How Echo captures your screen to give AI Enhancement visual context about what you're working on.

Screen Context lets Echo take a snapshot of your active window when you start recording. This snapshot is analyzed and sent alongside your transcription to the AI, so it understands what you're looking at. The result is more accurate and relevant enhancement -- the AI can correct technical terms, reference on-screen content, and produce output that fits the context of what you're doing.

How It Works

When you begin a recording with screen context enabled:

Echo captures an image of your currently active window
The image is analyzed using text recognition (OCR) to extract any visible text
The extracted text -- along with the window title and application name -- is included in the AI Enhancement request as context
The AI uses this context to better understand your transcription and produce more accurate results

For example, if you're looking at a code editor and say "change the function name to handle response," the AI can see the actual code on screen and understand exactly what you're referring to.

Vision Mode

When using OpenRouter with a vision-capable model, Echo can send the actual screenshot image directly to the AI instead of just the extracted text. This gives the AI a richer understanding of your screen, including layout, images, and UI elements that text extraction alone might miss.

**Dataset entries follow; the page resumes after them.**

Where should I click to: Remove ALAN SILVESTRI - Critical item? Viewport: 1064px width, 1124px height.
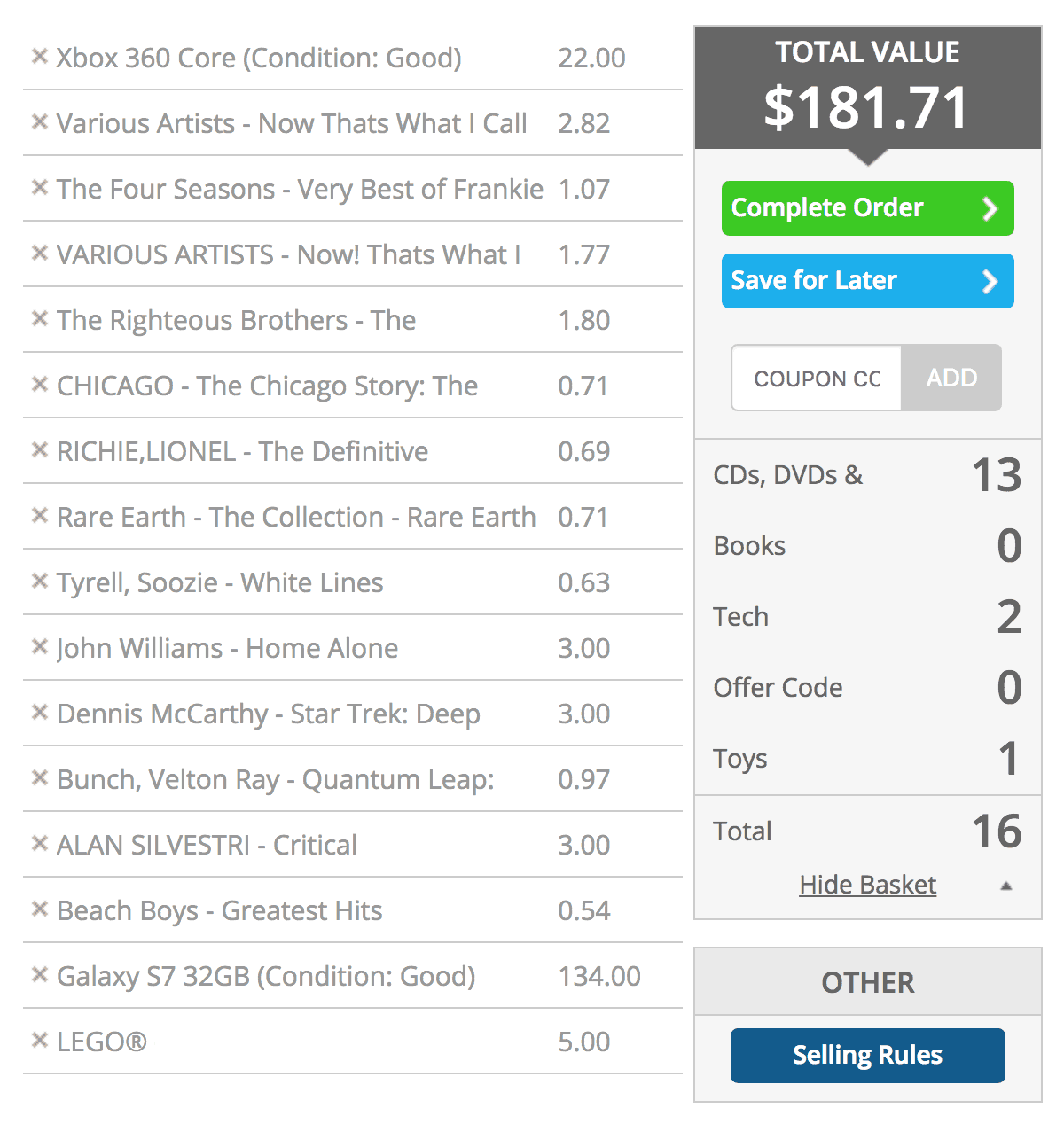click(x=39, y=844)
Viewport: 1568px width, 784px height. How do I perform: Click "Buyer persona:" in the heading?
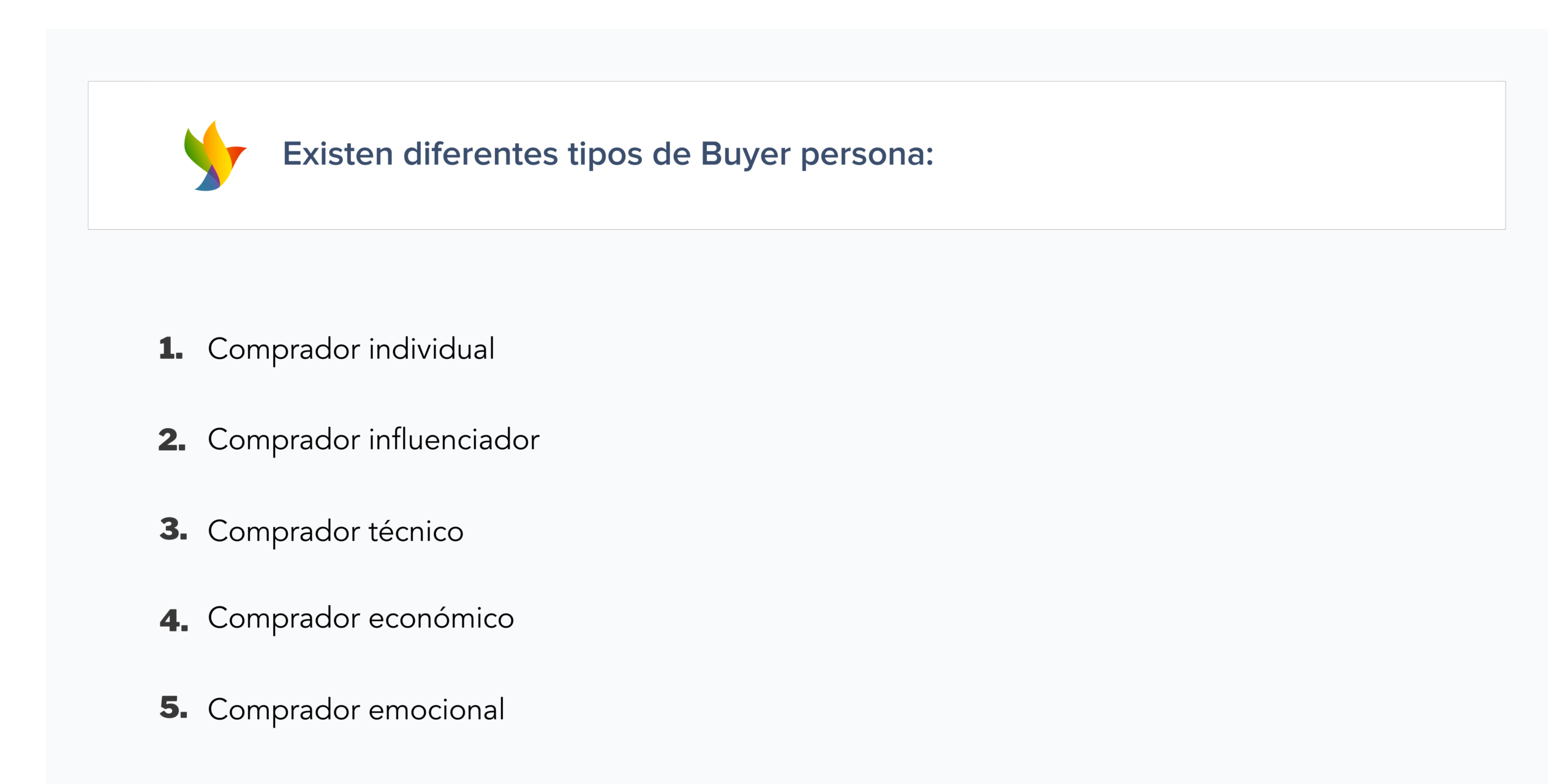point(816,154)
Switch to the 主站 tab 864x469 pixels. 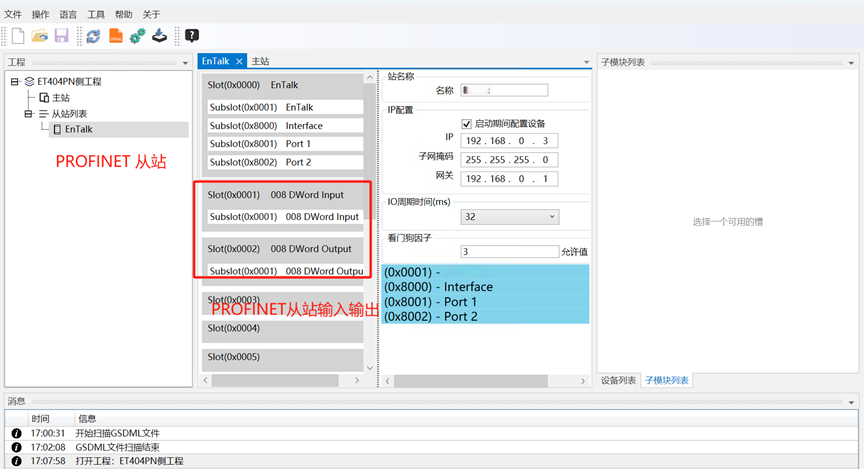(260, 61)
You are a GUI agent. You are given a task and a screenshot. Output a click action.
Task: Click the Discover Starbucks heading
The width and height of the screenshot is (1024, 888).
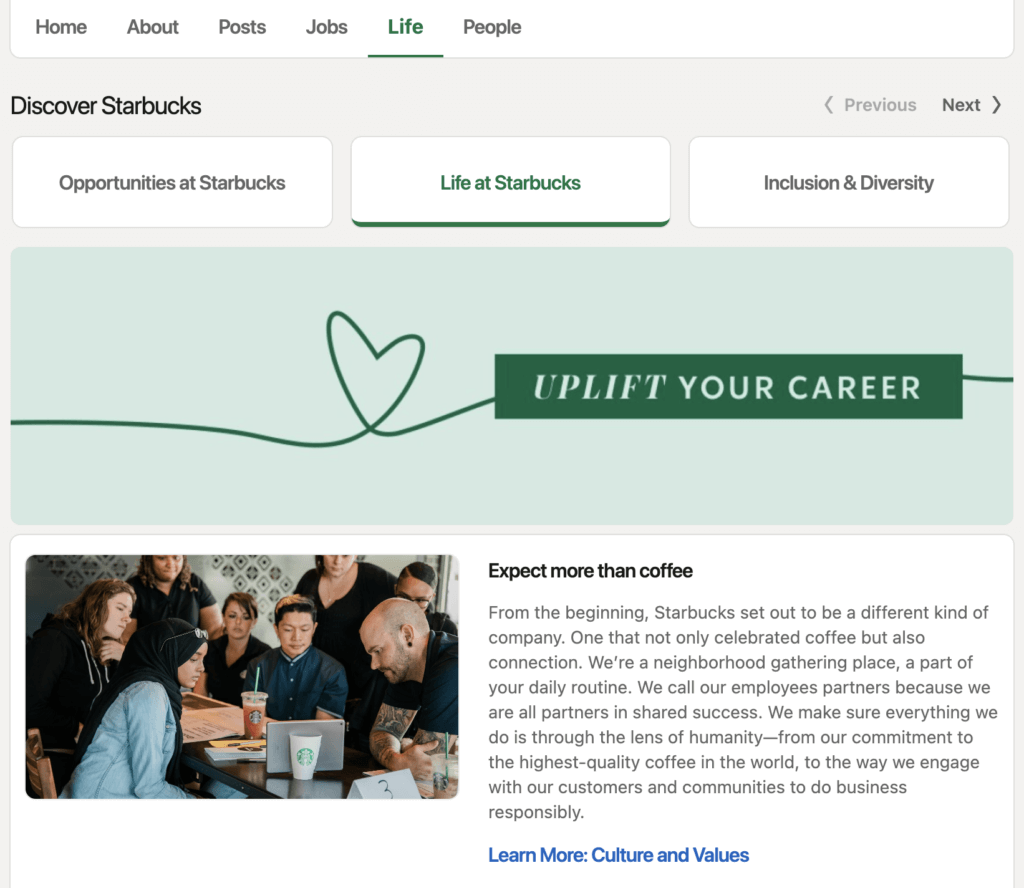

Vision mode activates automatically when all of these conditions are met:

Your provider is set to OpenRouter
Your selected model supports vision (image input)
Screen context is enabled
A screen capture was successfully taken

Enabling Screen Context

Screen context is configured per Adaptive Awareness profile. Each profile can independently enable or disable screen capture.

Open Adaptive Awareness in the sidebar
Select a profile (use the Default profile for your general settings)
In the Intelligent Transformation section, toggle Capture screen for AI context on

See Adaptive Awareness Advanced Settings for more details on per-profile configuration.

Permissions

Screen context requires the Screen Recording permission in macOS.

Open System Settings > Privacy & Security > Screen Recording
Find Echo in the list and enable the toggle
You may need to restart Echo after granting this permission

If the permission isn't granted, screen capture will silently fail and the AI will process your transcription without screen context.

What Gets Captured

Echo captures only the active (frontmost) window, not your entire screen. The captured information includes:

Window title -- The title of the active window
Application name -- The name of the app that owns the window
Window content -- Text extracted via OCR from the visible area of the window

In vision mode (OpenRouter with a vision model), the actual image is sent. The image is resized if it exceeds 1536 pixels wide to manage bandwidth and processing time.

The capture happens once at the start of recording. It does not continuously monitor your screen.

When to Use It

Screen context is most valuable when:

Coding -- The AI can see your code and correct variable names, function names, and technical terms that speech recognition might get wrong
Writing -- The AI understands the document you're working in and can match its tone and style
Browsing -- The AI knows what page you're looking at and can reference specific content
Working with data -- The AI can see spreadsheets, dashboards, or other visual information

If you're dictating something unrelated to what's on screen (like a personal note while a random app is open), screen context may not add much value.

Tips

Screen context works best when the relevant content is visible on screen before you start recording. The capture happens at the start of the recording, so switch to the right window first.
If you're concerned about sending screen content to a cloud AI provider, use Ollama to keep everything local. With Ollama, your screen capture never leaves your Mac.
Vision mode through OpenRouter provides richer context than OCR-only mode, especially for non-text content like diagrams, charts, or UI layouts.